I would like the listing below retyped exactly, line by line.

=== Data listing ===
******
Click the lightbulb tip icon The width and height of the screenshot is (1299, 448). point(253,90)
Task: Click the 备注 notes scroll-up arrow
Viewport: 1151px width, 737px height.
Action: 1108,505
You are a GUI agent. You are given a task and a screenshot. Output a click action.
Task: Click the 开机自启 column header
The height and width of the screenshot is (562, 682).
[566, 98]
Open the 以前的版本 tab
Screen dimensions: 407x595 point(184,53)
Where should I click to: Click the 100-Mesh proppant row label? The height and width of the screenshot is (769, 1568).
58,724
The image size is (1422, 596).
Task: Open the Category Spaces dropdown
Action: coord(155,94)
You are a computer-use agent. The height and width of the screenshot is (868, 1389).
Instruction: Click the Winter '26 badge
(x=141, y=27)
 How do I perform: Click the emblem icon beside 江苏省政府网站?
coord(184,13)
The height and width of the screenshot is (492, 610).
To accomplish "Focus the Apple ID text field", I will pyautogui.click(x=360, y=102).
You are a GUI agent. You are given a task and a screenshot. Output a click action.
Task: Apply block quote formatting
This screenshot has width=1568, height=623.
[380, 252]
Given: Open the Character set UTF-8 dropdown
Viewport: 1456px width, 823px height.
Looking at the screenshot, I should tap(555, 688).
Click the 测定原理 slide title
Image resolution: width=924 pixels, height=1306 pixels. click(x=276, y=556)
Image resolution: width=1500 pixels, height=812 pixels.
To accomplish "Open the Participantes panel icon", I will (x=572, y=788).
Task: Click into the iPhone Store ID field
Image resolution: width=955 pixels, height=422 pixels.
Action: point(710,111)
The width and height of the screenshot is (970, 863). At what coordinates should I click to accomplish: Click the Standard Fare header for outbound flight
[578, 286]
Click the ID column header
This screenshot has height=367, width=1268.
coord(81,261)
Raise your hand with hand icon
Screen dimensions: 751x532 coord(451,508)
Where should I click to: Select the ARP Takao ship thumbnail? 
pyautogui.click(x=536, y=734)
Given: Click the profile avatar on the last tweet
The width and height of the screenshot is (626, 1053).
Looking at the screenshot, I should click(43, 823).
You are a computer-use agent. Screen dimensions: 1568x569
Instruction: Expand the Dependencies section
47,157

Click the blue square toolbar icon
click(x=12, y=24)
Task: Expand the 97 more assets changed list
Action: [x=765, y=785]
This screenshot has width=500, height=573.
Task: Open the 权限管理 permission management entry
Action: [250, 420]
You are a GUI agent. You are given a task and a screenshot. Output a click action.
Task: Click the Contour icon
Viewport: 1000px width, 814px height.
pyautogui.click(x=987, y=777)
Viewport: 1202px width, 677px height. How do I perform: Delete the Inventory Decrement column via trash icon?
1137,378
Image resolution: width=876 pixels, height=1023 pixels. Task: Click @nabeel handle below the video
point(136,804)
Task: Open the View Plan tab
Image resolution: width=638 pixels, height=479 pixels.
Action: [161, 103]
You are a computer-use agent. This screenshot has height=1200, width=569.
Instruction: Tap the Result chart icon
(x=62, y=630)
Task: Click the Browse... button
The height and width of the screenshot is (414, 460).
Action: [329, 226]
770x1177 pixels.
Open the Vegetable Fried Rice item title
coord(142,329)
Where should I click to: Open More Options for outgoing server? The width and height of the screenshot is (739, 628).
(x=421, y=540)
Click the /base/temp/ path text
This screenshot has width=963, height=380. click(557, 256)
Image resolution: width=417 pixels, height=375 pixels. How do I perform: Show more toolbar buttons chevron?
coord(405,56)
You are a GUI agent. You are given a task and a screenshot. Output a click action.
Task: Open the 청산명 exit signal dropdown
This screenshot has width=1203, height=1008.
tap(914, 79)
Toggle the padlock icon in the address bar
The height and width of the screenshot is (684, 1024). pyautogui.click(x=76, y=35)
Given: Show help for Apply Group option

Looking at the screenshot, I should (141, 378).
******
=== Solved exercise ===
Click the lightbulb tip icon The width and height of the screenshot is (1299, 448). point(253,90)
Task: Click the 备注 notes scroll-up arrow
Viewport: 1151px width, 737px height.
Action: 1108,505
You are a GUI agent. You are given a task and a screenshot. Output a click action.
Task: Click the 开机自启 column header
The height and width of the screenshot is (562, 682).
[566, 98]
Open the 以前的版本 tab
Screen dimensions: 407x595 point(184,53)
Where should I click to: Click the 100-Mesh proppant row label? The height and width of the screenshot is (769, 1568).
58,724
The image size is (1422, 596).
Task: Open the Category Spaces dropdown
Action: coord(155,94)
You are a computer-use agent. The height and width of the screenshot is (868, 1389).
Instruction: Click the Winter '26 badge
(x=141, y=27)
 How do I perform: Click the emblem icon beside 江苏省政府网站?
coord(184,13)
The height and width of the screenshot is (492, 610).
To accomplish "Focus the Apple ID text field", I will pyautogui.click(x=360, y=102).
You are a GUI agent. You are given a task and a screenshot. Output a click action.
Task: Apply block quote formatting
This screenshot has width=1568, height=623.
[380, 252]
Given: Open the Character set UTF-8 dropdown
Viewport: 1456px width, 823px height.
Looking at the screenshot, I should tap(555, 688).
Click the 测定原理 slide title
Image resolution: width=924 pixels, height=1306 pixels. click(x=276, y=556)
Image resolution: width=1500 pixels, height=812 pixels.
To accomplish "Open the Participantes panel icon", I will (x=572, y=788).
Task: Click into the iPhone Store ID field
Image resolution: width=955 pixels, height=422 pixels.
Action: point(710,111)
The width and height of the screenshot is (970, 863). At what coordinates should I click to accomplish: Click the Standard Fare header for outbound flight
[578, 286]
Click the ID column header
This screenshot has height=367, width=1268.
coord(81,261)
Raise your hand with hand icon
Screen dimensions: 751x532 coord(451,508)
Where should I click to: Select the ARP Takao ship thumbnail? 
pyautogui.click(x=536, y=734)
Given: Click the profile avatar on the last tweet
The width and height of the screenshot is (626, 1053).
Looking at the screenshot, I should click(43, 823).
You are a computer-use agent. Screen dimensions: 1568x569
Instruction: Expand the Dependencies section
47,157

Click the blue square toolbar icon
click(x=12, y=24)
Task: Expand the 97 more assets changed list
Action: [x=765, y=785]
This screenshot has width=500, height=573.
Task: Open the 权限管理 permission management entry
Action: [250, 420]
You are a GUI agent. You are given a task and a screenshot. Output a click action.
Task: Click the Contour icon
Viewport: 1000px width, 814px height.
pyautogui.click(x=987, y=777)
Viewport: 1202px width, 677px height. How do I perform: Delete the Inventory Decrement column via trash icon?
1137,378
Image resolution: width=876 pixels, height=1023 pixels. Task: Click @nabeel handle below the video
point(136,804)
Task: Open the View Plan tab
Image resolution: width=638 pixels, height=479 pixels.
Action: [161, 103]
You are a computer-use agent. This screenshot has height=1200, width=569.
Instruction: Tap the Result chart icon
(x=62, y=630)
Task: Click the Browse... button
The height and width of the screenshot is (414, 460).
Action: [329, 226]
770x1177 pixels.
Open the Vegetable Fried Rice item title
coord(142,329)
Where should I click to: Open More Options for outgoing server? The width and height of the screenshot is (739, 628).
(x=421, y=540)
Click the /base/temp/ path text
This screenshot has width=963, height=380. click(557, 256)
Image resolution: width=417 pixels, height=375 pixels. How do I perform: Show more toolbar buttons chevron?
coord(405,56)
You are a GUI agent. You are given a task and a screenshot. Output a click action.
Task: Open the 청산명 exit signal dropdown
This screenshot has width=1203, height=1008.
tap(914, 79)
Toggle the padlock icon in the address bar
The height and width of the screenshot is (684, 1024). pyautogui.click(x=76, y=35)
Given: Show help for Apply Group option

Looking at the screenshot, I should (141, 378).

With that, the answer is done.